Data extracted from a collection
___

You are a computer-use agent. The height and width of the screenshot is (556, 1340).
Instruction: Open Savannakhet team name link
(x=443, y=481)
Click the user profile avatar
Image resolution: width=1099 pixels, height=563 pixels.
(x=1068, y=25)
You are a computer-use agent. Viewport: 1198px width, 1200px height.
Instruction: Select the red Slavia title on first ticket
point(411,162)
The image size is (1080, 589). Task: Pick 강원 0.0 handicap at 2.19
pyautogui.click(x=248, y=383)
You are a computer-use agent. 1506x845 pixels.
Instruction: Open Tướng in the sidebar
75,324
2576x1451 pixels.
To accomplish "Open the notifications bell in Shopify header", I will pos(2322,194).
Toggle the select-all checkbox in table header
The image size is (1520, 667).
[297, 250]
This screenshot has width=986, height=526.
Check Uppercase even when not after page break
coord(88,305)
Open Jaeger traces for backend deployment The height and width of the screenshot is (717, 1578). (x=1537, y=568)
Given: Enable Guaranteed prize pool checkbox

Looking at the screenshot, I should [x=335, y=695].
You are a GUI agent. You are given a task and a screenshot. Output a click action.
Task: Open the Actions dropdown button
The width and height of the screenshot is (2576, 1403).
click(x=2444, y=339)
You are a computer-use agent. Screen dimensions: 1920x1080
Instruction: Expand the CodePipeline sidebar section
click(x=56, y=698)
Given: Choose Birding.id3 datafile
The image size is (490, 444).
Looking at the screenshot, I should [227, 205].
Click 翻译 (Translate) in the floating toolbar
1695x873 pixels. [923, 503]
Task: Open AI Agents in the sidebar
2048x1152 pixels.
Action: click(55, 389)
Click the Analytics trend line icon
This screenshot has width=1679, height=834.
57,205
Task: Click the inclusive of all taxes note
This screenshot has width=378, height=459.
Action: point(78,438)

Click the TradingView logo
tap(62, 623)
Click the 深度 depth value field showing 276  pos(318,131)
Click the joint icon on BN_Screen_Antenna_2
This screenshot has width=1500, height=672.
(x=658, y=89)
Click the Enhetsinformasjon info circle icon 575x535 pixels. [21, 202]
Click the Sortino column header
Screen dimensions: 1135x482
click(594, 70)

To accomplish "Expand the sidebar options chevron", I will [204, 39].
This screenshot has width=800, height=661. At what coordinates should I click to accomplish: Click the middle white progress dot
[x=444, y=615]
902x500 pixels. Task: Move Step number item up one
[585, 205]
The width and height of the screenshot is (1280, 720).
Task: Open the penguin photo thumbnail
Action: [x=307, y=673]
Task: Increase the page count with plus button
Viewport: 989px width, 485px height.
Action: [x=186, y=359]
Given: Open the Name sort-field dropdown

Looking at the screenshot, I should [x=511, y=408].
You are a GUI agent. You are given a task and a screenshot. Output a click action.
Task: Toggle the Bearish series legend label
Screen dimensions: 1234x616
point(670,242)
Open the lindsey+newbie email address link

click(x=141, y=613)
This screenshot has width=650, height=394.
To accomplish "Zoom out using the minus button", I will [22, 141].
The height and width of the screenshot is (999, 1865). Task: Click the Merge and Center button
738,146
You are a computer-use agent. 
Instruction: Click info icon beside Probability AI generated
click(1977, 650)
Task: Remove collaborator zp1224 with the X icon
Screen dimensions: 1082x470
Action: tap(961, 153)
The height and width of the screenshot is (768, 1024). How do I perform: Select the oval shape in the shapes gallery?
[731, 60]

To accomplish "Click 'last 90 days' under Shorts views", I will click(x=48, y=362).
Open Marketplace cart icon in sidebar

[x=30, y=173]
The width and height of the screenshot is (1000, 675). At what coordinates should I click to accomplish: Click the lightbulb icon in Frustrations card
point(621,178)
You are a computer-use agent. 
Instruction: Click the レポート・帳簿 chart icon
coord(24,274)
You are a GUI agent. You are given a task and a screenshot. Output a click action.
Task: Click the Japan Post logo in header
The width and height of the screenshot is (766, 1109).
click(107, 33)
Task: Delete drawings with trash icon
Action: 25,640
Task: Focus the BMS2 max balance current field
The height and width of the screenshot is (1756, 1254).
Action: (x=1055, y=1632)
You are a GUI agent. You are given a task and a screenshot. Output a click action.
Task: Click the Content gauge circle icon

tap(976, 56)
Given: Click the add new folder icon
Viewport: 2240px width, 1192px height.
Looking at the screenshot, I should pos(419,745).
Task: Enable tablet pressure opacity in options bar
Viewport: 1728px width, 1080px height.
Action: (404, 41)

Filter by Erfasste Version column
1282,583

___

■ Stated goal ■
Count the lines of the listing above that contain the string "will", treating uppercase and lowercase as different. Give only the number.

■ Task answer ■
4